American baseball player (born 2004)

Wehiwa Kapahulehua Aloy (vuh-HE-vuh-_-uh-LOY; born February 4, 2004) is an American professional baseball shortstop in the Baltimore Orioles organization. He previously played college baseball for the Sacramento State Hornets and Arkansas Razorbacks.

==Amateur career==
Aloy attended Henry Perrine Baldwin High School in Wailuku, Hawaii. After graduating in 2022, he enrolled at Sacramento State University to play college baseball. Over 56 games as a freshman in 2023, he hit .376 with 14 home runs and 46 RBI and was named the Western Athletic Conference Freshman of the Year. After the season, he transferred to the University of Arkansas.

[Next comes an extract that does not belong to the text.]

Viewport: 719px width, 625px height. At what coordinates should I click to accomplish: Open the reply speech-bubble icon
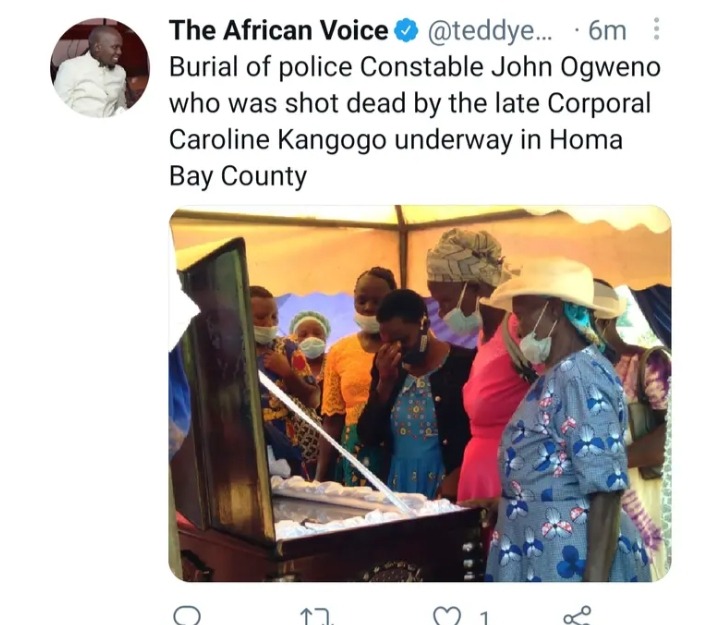click(x=188, y=616)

Aloy started sixty games at shortstop for Arkansas during the 2024 season, batting .270 with 14 home runs and 56 RBI. That summer, he played in the Cape Cod Baseball League with the Yarmouth-Dennis Red Sox, with whom he earned Player of the Week honors in July.

Aloy returned as Arkansas' starting shortstop in 2025. Over 65 games, he hit .350 with 21 home runs and 68 RBI. He was named to the SEC First Team, was named the Southeastern Conference Baseball Player of the Year, and was awarded the 2025 Golden Spikes Award. Aloy is the third Razorback to win the Golden Spikes Award, along with Andrew Benintendi and Kevin Kopps. Aloy helped Arkansas to the 2025 College World Series where they finished third with an overall record of 50–15.

==Professional career==
Aloy was selected by the Baltimore Orioles with the 31st overall pick in the 2025 Major League Baseball draft. He signed with Baltimore for a full-slot, $3.042 million signing bonus on July 19, 2025.

Aloy made his professional debut after signing with the Single-A Delmarva Shorebirds. He played in 20 games and hit .288 with two home runs and 14 RBI. Aloy was assigned to the High-A Frederick Keys to open the 2026 season. In July, he was promoted to the Double-A Chesapeake Baysox. Across 123 games between the two teams, Aloy batted .288 with 25 home runs, 92 RBI, and 20 stolen bases. He was named the Orioles’ Minor League Player of the Year for 2026.

==Personal life==
Aloy's father, Jamie, played college baseball at the University of Hawaiʻi and was selected in the 1999 Major League Baseball draft. His younger brother, Kuhio, plays baseball at Arkansas.